Task directions: Search the listing below for the word "computer", and copy every line in which it turns up.
===============
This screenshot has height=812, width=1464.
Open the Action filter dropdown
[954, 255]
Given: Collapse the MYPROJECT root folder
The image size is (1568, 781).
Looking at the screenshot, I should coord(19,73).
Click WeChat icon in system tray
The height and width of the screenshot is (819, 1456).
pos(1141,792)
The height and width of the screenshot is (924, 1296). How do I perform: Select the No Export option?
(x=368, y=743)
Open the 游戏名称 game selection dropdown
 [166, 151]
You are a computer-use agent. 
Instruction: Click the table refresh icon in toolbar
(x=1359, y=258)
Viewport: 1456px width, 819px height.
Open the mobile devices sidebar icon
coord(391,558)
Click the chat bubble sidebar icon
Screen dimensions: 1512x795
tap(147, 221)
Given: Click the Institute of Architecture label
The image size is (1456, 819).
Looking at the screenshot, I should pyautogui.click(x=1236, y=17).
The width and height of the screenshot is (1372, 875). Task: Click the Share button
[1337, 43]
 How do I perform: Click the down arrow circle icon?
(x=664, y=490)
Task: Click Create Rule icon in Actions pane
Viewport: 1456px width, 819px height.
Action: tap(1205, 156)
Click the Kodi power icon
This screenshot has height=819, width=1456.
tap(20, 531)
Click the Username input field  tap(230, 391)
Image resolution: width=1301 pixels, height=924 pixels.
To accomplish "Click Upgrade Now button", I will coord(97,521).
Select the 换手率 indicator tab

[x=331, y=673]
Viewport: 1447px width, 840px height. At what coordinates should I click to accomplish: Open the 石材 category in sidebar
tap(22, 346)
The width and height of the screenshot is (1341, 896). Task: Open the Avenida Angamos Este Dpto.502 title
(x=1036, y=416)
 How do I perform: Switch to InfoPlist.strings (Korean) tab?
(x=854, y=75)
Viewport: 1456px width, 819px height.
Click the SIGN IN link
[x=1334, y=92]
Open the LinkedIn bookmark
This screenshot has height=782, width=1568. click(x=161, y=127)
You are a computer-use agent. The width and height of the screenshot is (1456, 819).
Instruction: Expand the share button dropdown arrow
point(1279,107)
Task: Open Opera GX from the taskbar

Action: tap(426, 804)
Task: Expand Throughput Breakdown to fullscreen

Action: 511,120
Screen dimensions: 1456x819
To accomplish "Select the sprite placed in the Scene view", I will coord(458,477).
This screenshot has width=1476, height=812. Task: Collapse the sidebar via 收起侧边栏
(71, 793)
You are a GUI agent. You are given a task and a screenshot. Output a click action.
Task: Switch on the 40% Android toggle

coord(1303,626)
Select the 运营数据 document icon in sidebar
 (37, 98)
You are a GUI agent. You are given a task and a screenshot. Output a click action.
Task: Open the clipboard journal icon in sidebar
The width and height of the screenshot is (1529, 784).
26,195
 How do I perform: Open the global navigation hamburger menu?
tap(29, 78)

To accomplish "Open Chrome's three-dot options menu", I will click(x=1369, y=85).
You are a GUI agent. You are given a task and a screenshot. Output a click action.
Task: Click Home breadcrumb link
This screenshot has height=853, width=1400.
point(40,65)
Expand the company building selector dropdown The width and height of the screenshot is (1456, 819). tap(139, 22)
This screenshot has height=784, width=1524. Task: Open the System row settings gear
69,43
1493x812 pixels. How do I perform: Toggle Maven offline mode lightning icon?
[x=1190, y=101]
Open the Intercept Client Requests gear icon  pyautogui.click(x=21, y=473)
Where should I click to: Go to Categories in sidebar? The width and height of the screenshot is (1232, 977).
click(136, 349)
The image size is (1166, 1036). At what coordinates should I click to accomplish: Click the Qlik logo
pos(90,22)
===============
Worked solution:
You are a computer-use agent. 
You are a computer-use agent. The width and height of the screenshot is (1456, 819).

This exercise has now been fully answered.